**TASK INPUTS**
┄┄┄┄┄┄┄┄┄┄┄┄┄┄┄┄┄┄┄┄

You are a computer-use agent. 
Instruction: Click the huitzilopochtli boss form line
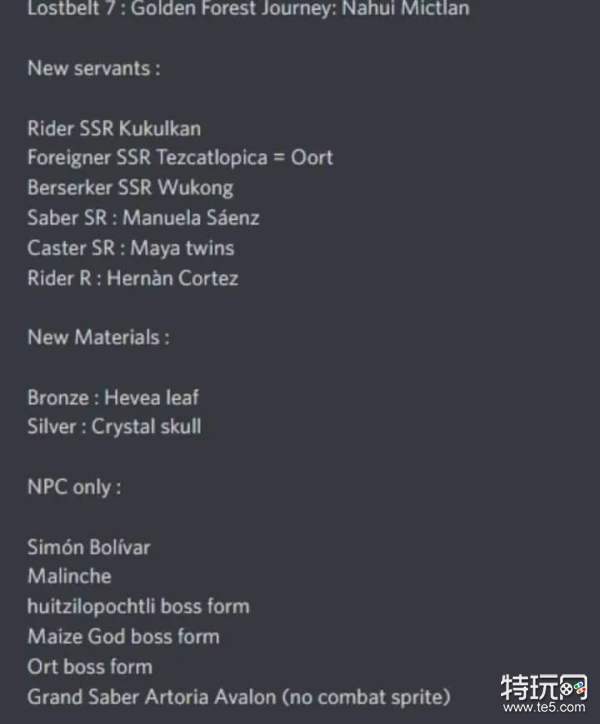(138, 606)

┄┄┄┄┄┄┄┄┄┄┄┄┄┄┄┄┄┄┄┄

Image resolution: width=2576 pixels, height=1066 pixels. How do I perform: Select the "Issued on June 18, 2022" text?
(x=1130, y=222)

┄┄┄┄┄┄┄┄┄┄┄┄┄┄┄┄┄┄┄┄

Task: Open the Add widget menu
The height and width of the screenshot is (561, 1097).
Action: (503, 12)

┄┄┄┄┄┄┄┄┄┄┄┄┄┄┄┄┄┄┄┄

**DIRECTIONS**
Copy out the material from the line with "Task: Open the Add widget menu" to the line with "Action: (503, 12)", both included, with no changes.

**EXERCISE RESULT**
Task: Open the Add widget menu
The height and width of the screenshot is (561, 1097).
Action: (503, 12)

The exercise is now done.